New Mortgage Rules for Canadians
Perhaps there is some truth to the Canadian housing bubble speculation as the Canadian government has made changes to the mortgage rules. With interest rates at historic lows, home buyers are purchasing homes at a frantic pace. Most with the smallest possible down payment and the longest possible amortization. As you can imagine, a portion of these mortgages are variable rates, which could mean trouble when interest rates rise in the near future.
To help nip excessive lending in the bud, the federal government has made slight changes the mortgage lending rules. In particular:
- When applying for a mortgage, qualifying payments will be based on the current 5 year fixed rate, even if the variable, or shorter term rates are lower. I like this as it ensures that borrowers can afford higher rates should it happen.
- When refinancing, borrowers can only go up to 90% of their equity instead of the previous 95%. If refinancing, I usually recommend to only borrow up to 80% of the equity as it avoids the CMHC premium anyways, so I don’t see this as a big deal.
- When purchasing investment properties, the minimum that CMHC will back is a 20% down payment. This one is by far the biggest shocker of the new rules as it now makes a lot of rental properties “unaffordable” to investors.

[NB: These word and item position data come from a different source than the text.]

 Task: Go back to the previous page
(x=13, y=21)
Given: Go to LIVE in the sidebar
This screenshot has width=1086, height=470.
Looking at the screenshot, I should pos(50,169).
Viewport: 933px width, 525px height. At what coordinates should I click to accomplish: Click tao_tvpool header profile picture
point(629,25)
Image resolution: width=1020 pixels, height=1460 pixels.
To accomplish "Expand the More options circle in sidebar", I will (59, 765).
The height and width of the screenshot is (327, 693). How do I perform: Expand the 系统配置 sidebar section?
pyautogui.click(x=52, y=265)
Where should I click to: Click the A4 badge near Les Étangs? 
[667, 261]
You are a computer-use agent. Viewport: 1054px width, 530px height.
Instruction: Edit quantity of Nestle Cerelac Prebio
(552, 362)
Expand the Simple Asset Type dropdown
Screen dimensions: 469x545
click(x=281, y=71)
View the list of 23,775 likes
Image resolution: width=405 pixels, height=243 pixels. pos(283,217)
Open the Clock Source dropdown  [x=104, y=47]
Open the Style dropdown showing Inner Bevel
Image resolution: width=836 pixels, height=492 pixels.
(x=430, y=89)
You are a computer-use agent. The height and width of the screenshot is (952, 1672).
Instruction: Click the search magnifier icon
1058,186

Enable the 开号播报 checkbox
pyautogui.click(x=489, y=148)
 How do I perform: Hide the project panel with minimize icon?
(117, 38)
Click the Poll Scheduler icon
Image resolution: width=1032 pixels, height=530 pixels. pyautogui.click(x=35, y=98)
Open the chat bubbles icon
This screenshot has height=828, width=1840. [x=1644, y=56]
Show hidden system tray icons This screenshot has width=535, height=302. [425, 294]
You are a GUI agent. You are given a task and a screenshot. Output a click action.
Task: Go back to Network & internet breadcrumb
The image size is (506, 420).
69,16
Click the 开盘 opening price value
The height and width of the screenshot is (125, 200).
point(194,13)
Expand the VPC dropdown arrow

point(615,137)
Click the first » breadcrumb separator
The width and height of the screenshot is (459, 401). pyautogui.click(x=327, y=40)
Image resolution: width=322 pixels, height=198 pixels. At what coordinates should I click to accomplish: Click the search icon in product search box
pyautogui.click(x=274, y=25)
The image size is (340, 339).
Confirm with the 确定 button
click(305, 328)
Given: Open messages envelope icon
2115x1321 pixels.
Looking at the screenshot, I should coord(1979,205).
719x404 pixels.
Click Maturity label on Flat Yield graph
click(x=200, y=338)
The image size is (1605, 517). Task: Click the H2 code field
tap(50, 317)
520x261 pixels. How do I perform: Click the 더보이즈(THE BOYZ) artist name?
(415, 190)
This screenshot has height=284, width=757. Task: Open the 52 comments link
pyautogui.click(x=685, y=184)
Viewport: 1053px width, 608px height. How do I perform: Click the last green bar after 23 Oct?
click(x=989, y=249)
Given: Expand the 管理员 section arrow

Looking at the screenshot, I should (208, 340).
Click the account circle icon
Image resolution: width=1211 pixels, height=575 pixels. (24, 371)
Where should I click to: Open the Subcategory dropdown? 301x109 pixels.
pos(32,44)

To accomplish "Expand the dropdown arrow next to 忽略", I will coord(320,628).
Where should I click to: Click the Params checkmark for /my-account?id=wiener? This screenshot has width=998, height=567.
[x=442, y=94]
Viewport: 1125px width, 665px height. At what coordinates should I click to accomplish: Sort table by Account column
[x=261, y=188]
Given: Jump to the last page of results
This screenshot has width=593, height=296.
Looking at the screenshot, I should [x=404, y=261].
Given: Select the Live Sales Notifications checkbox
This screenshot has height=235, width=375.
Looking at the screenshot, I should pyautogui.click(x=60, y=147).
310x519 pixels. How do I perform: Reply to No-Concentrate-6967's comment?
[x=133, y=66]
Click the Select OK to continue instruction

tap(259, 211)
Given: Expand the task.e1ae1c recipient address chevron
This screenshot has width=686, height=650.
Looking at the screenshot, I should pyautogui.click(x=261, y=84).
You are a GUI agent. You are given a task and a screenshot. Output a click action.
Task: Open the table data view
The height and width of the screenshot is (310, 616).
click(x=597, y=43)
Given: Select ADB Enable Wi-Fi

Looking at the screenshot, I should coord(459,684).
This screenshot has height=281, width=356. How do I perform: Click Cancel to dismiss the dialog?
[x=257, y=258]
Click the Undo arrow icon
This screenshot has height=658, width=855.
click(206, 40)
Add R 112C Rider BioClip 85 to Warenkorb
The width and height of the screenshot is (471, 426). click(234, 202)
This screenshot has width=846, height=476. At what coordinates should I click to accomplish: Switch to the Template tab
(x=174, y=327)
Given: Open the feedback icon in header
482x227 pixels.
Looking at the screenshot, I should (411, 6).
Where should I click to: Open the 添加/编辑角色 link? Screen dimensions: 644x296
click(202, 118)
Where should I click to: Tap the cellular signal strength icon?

Overall, I don’t think that the new rules are overly drastic, with the biggest change being the new investment property borrowing rule. I’m of the opinion that the borrower should take responsibility for the amount that they borrow on a home, and it shouldn’t be blamed on others (like government) when the payments get too expensive. Having said that, these new rules by the government should help potential homeowners determine their affordability levels should interest rates go up.
With regards to the investment properties down payment rule, it seems a bit excessive in my opinion. Now, even if the investor finds a cash flow positive property without a 20% down payment, they will still need to come up with a substantial amount of cash. However, if I were to buy a rental property today, I would put down at least 20% to avoid the CMHC fees regardless of the new rules.
Could they have done more? I was expecting a reduced amortization term from 35-30 years, and perhaps an increased down payment requirement. However, those measures would perhaps cool the real estate market too much, especially when interest rates start to rise in the near future.
What are your thoughts on the new mortgage rules?